:: Exercise details ::
Your copy must start with the line containing "The height and width of the screenshot is (461, 676)." and end with the last line of the entries, matching them exactly and leaving out every picture.

--------------------------------

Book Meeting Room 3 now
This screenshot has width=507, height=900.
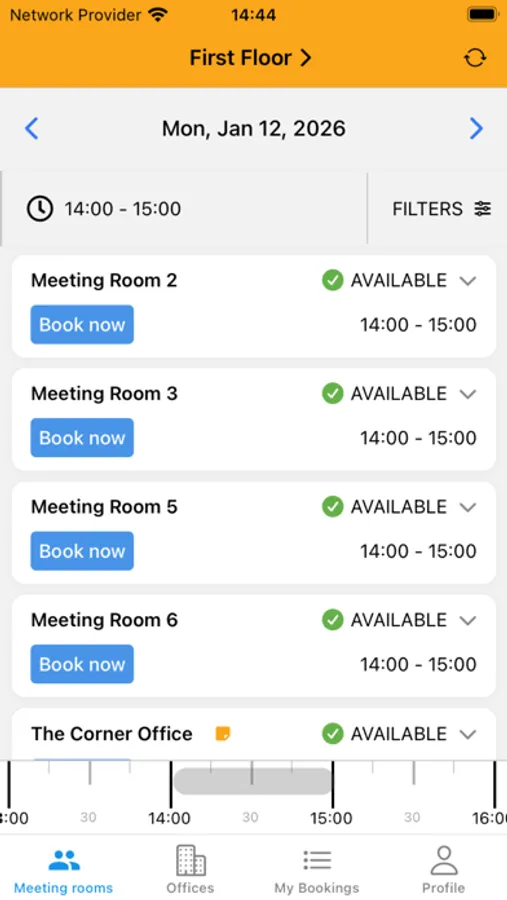pos(82,437)
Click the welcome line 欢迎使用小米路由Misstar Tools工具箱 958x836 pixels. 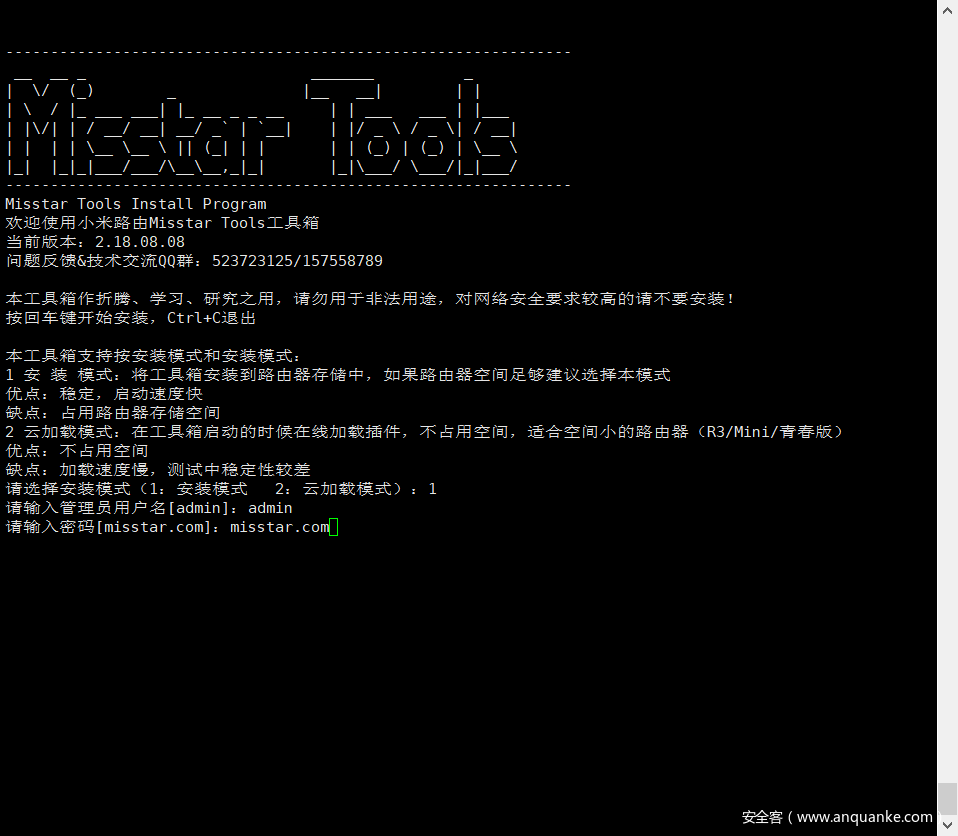[x=162, y=223]
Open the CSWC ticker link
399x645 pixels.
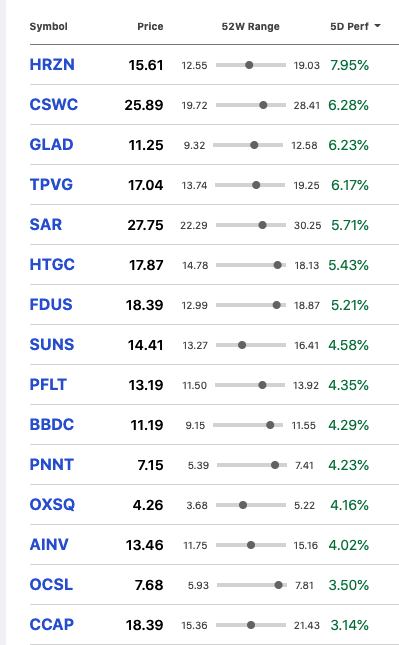pos(53,105)
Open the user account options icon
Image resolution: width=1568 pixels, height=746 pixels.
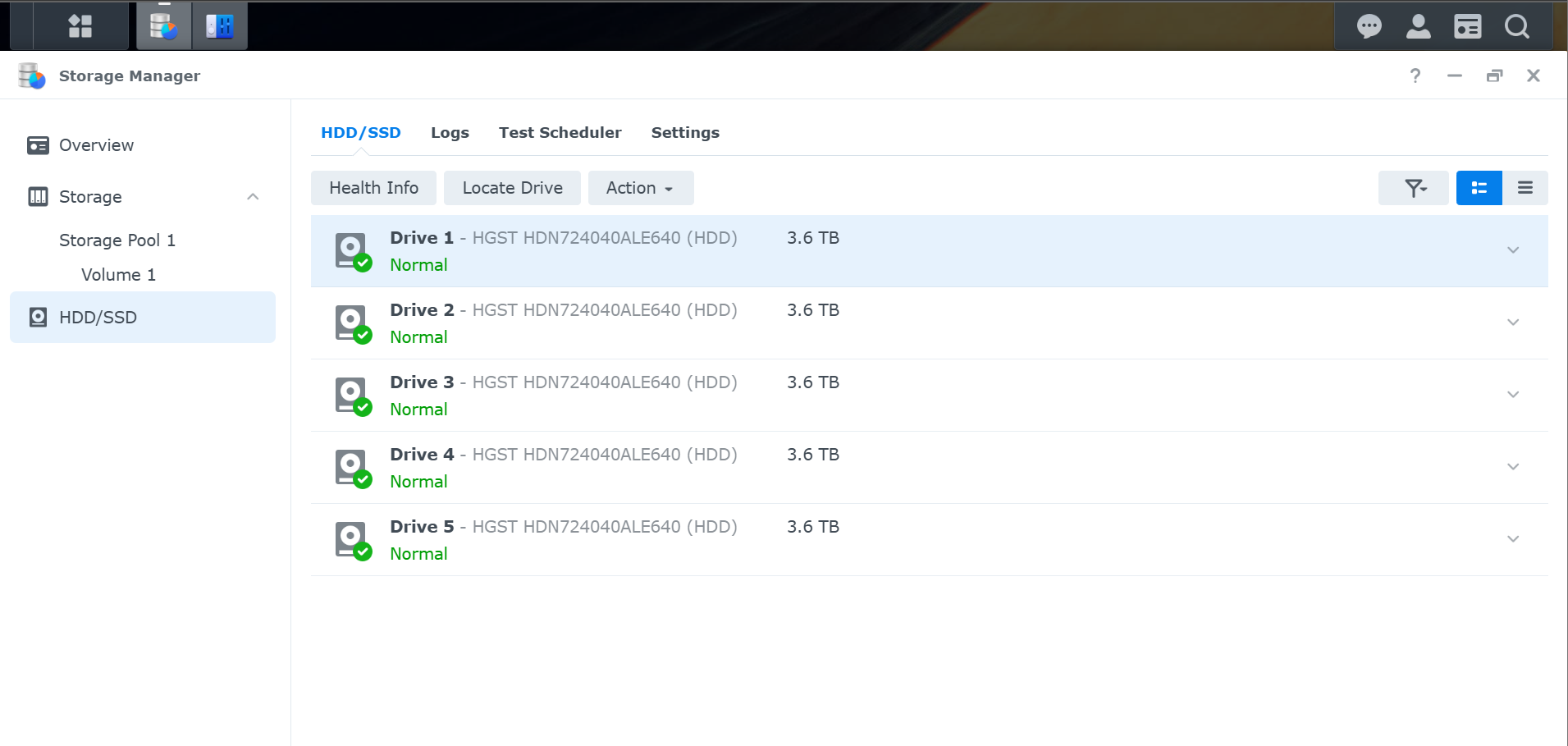pyautogui.click(x=1418, y=26)
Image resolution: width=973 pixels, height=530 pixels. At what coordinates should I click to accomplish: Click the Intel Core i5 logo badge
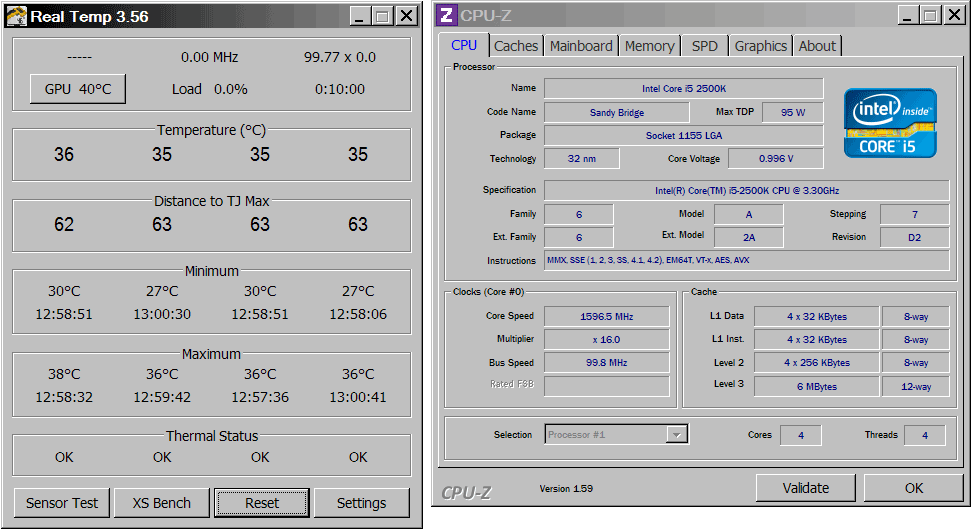click(890, 123)
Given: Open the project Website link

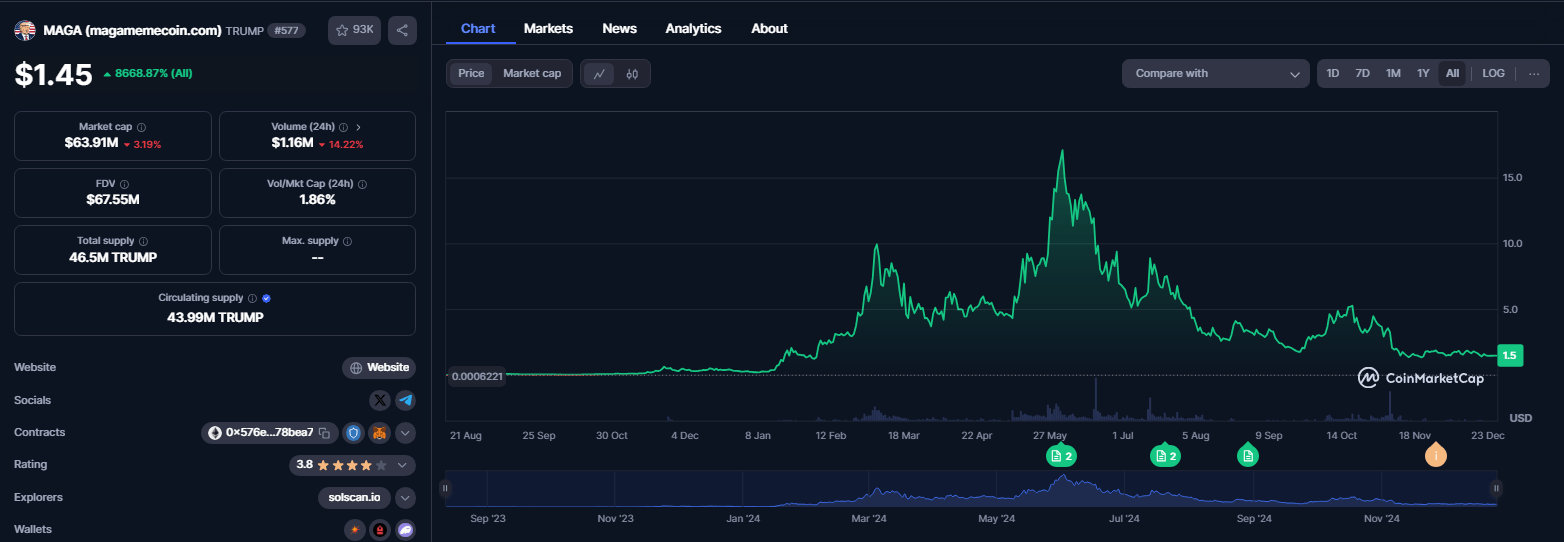Looking at the screenshot, I should point(379,368).
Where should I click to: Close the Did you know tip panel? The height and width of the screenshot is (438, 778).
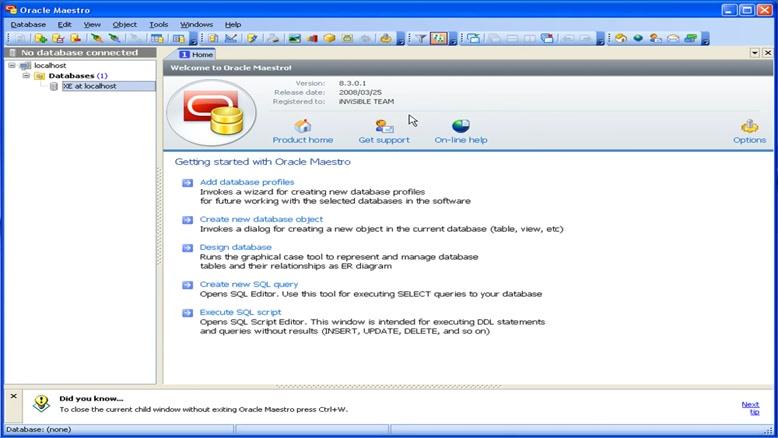tap(13, 396)
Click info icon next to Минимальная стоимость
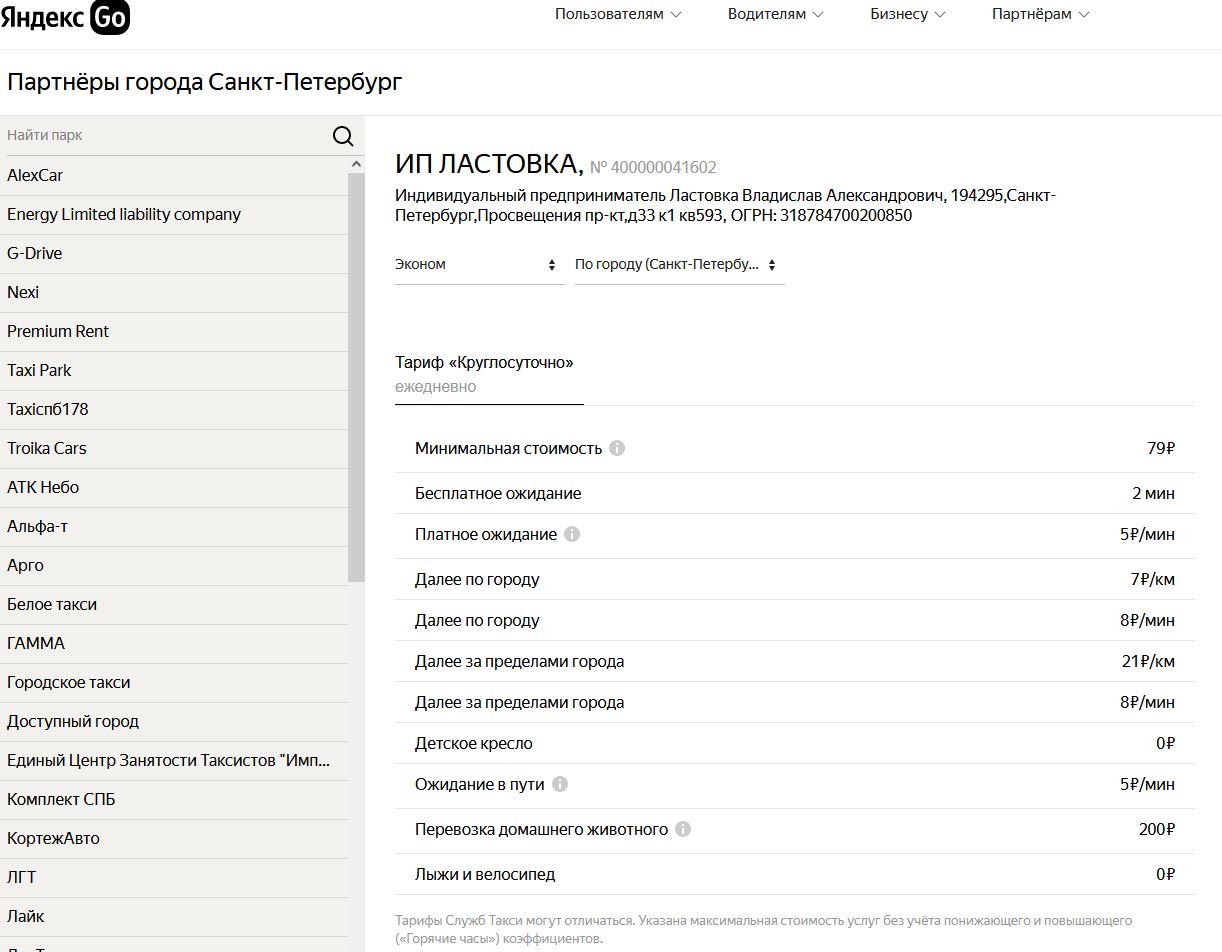The image size is (1222, 952). [617, 448]
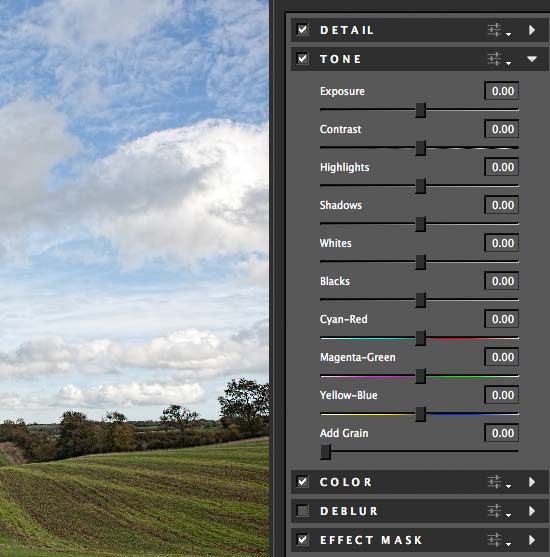This screenshot has height=557, width=550.
Task: Turn off the Effect Mask checkbox
Action: coord(303,540)
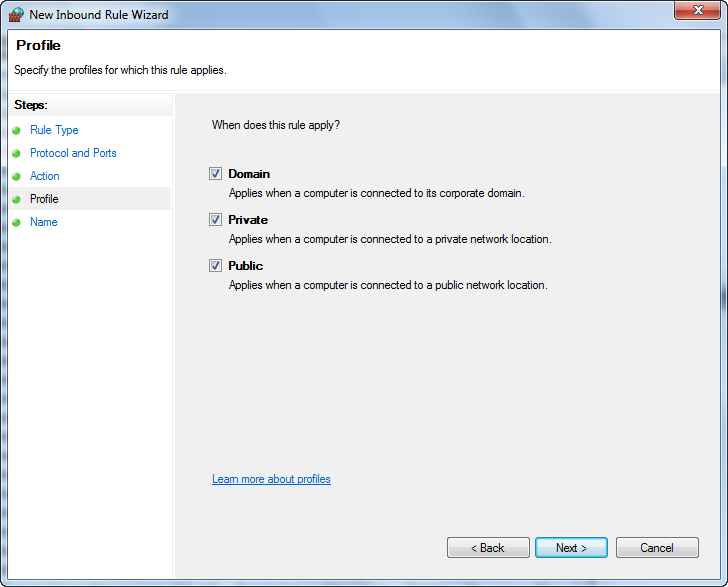This screenshot has height=587, width=728.
Task: Click the green bullet beside Profile step
Action: 16,199
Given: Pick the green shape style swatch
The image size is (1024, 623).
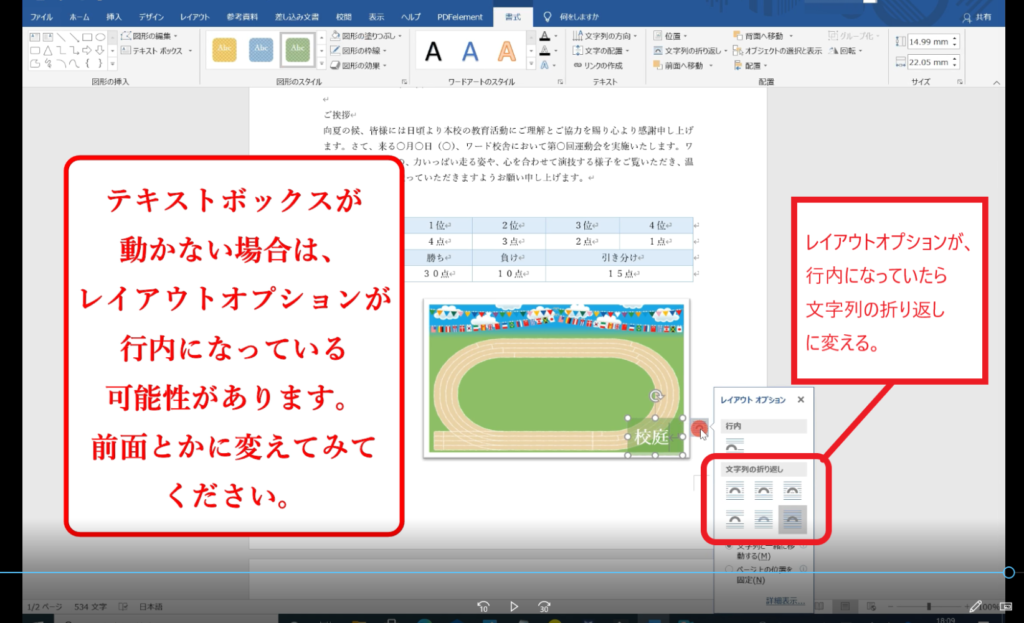Looking at the screenshot, I should pyautogui.click(x=296, y=48).
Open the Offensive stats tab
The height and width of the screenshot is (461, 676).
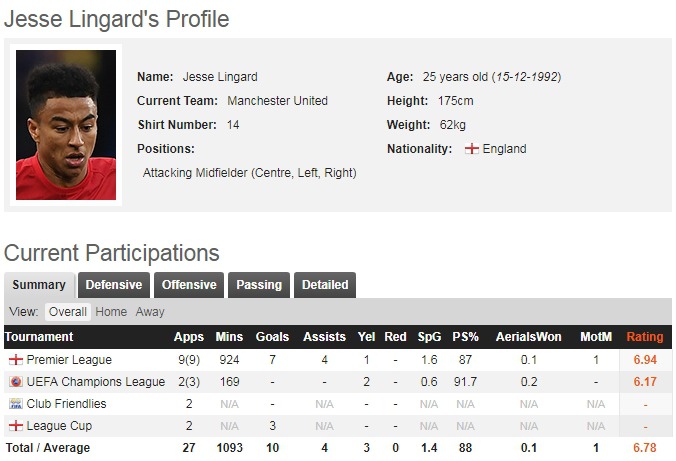pos(189,285)
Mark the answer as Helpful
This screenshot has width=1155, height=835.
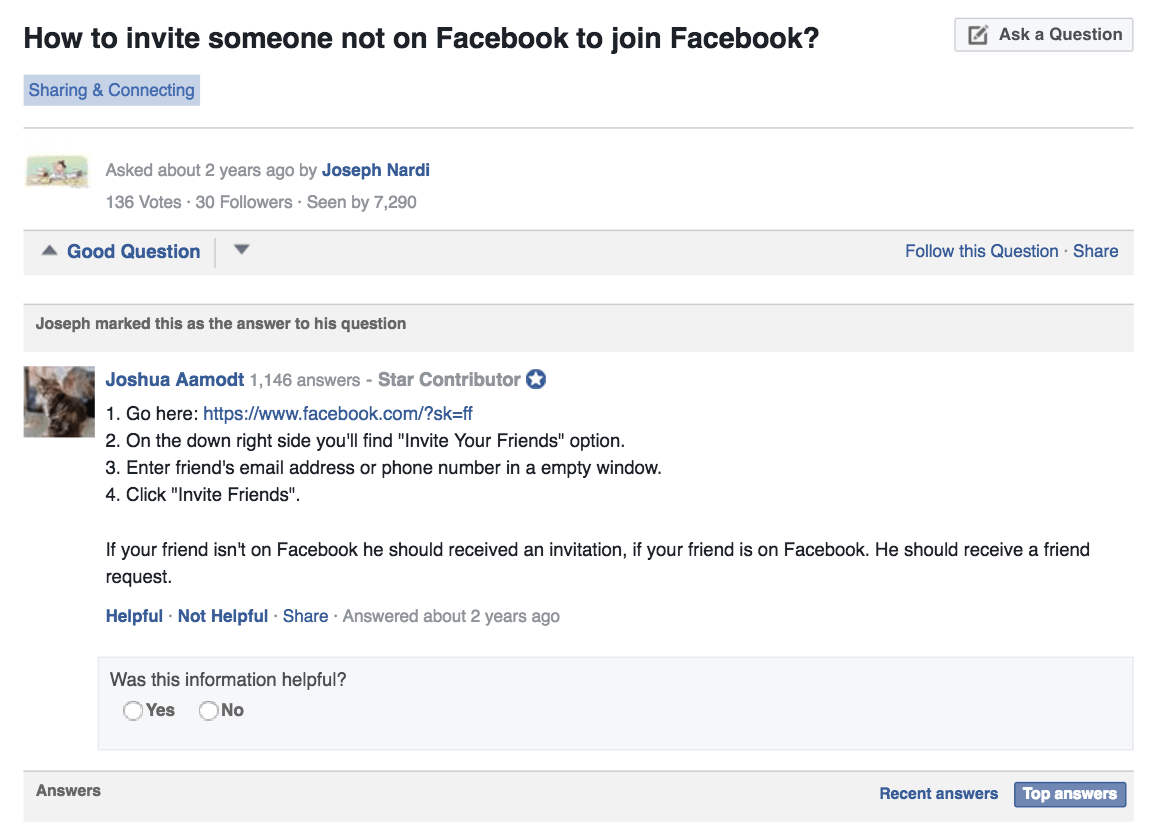(134, 616)
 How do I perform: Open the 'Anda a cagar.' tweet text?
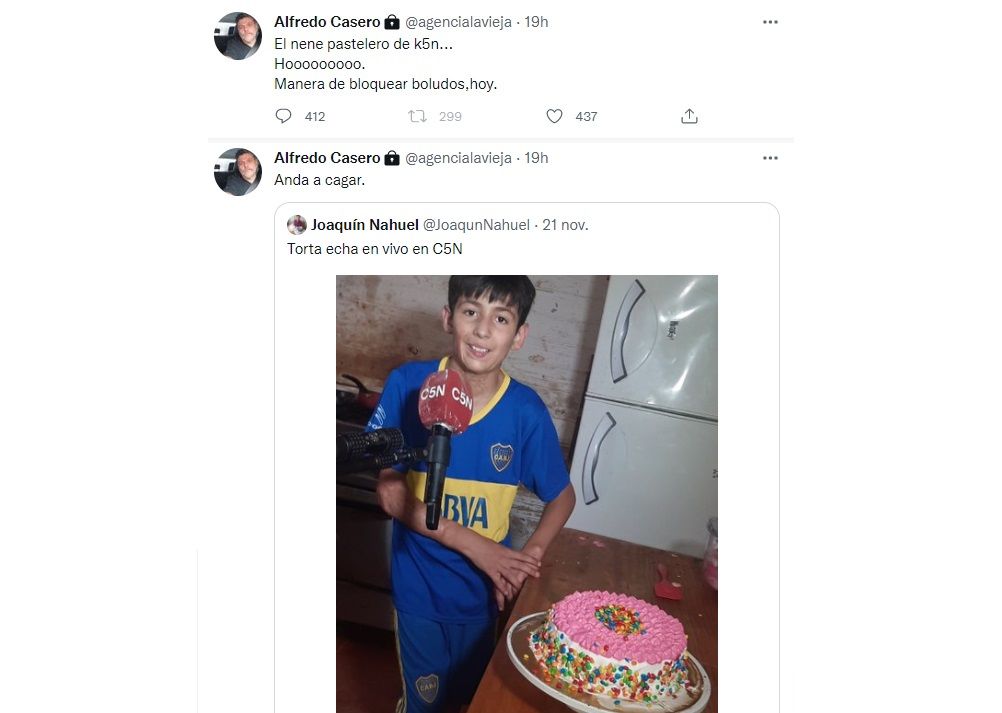(x=320, y=181)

--------------------------------

:: Reply ::
The height and width of the screenshot is (461, 676).
pos(189,285)
Mark the answer as Helpful
This screenshot has width=1155, height=835.
(134, 616)
 How do I perform: Open the 'Anda a cagar.' tweet text?
(x=320, y=181)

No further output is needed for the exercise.